Akram também relata que a explosão de violência suscita um sentimento de frustração por parte dos palestinos que veem o sonho de ter um país se distanciar. "Tentou-se muitas vezes, através dos acordos de paz, de conversas e negociações com Israel, obter direitos. Mas infelizmente esse processo de paz nessas últimas décadas se mostrou uma enrolação do lado israelense, para eles ganharem tempo e continuarem a construção de mais colônias e incentivar mais israelenses a virem morar nesses assentamentos que eram pra ser o Estado palestino no futuro, praticamente anulando essa possibilidade", observa.

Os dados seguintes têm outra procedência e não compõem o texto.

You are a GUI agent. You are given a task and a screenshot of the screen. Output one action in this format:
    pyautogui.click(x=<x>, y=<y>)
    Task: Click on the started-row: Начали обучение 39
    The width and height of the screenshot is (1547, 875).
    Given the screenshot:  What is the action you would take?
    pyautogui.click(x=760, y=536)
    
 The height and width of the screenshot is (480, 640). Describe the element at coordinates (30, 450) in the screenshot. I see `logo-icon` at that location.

A palestino-brasileira Ruayda Rabah, também moradora de Ramallah, teme ser alvo de agressões. "Esse novo governo fascista israelense tem incentivado os colonos a atacarem, queimarem, matarem a população palestina. Eles estão dentro do território palestino e já roubam terras, acabam com as plantações palestinas, queimam oliveiras", denuncia, temendo uma "limpeza étnica".

Tarja de terrorista

Ruayda se revolta quando fala da tarja de terrorista imposta à população palestina. "Há mais de 75 anos são agressões diárias, não cumprimento de leis internacionais. Todo e qualquer direito que o povo palestino tem é infringido por Israel, que nunca foi condenado por nenhum crime. Então, é indigno que alguém coloque essa tarja em um palestino. Chamar um povo inteiro de terrorista é inadmissível", diz. 

Ruayda, que é professora e tradutora, viajou na última quarta-feira (4) a Portugal para um simpósio e acompanhou de longe os ataques do último fim de semana e as retaliações dos últimos dias. O marido e o filho, de 14 anos, relatam à ela os desdobramentos da guerra e o agravamento das violências. 

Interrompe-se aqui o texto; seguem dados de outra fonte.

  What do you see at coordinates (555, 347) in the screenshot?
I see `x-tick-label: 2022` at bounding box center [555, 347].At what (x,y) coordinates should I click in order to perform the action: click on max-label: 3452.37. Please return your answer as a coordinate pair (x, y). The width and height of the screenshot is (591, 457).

A palestino-brasileira Ruayda Rabah tem esperanças de um futuro melhor.
A palestino-brasileira Ruayda Rabah tem esperanças de um futuro melhor. © Arquivo Pessoal

Ela se emociona ao lembrar as conversas com o filho quando falam por telefone. "Ele me pergunta: 'mamãe, por que estão matando? Por que estão nos chamando de terroristas?"

Segundo Ruayda, essas são dúvidas que emergem não apenas em sua família. "As crianças não conseguem entender o que acontece. Já estamos na terceira geração que não conhece absolutamente nada que não seja a violência do Estado de Israel", lamenta.

A professora e tradutora conta que quando viaja com o filho para o Brasil, ela e o marido se impressionam com as observações que o garoto faz sobre a possibilidade de circulação sem controle. "Ele diz: 'Aqui não tem check-point? Aqui a gente pode andar livre, ninguém vai nos impedir de ir e vir?'. Com três, quatro anos de idade, ele já percebia que podíamos atravessar a fronteira para o Paraguai, para a Argentina, para o Uruguai sem sermos barrados", relembra.

Apesar de toda a revolta com a perpetuação das injustiças e violências, Ruayda mantém as esperanças de um futuro melhor. "Gostaria que a opinião pública pressionasse os governos que apoiam Israel para que eles convençam Israel a respeitar todas as resoluções da ONU, todas as leis internacionais e que desocupe o território palestino para colocar um fim a essa ocupação animalesca", diz.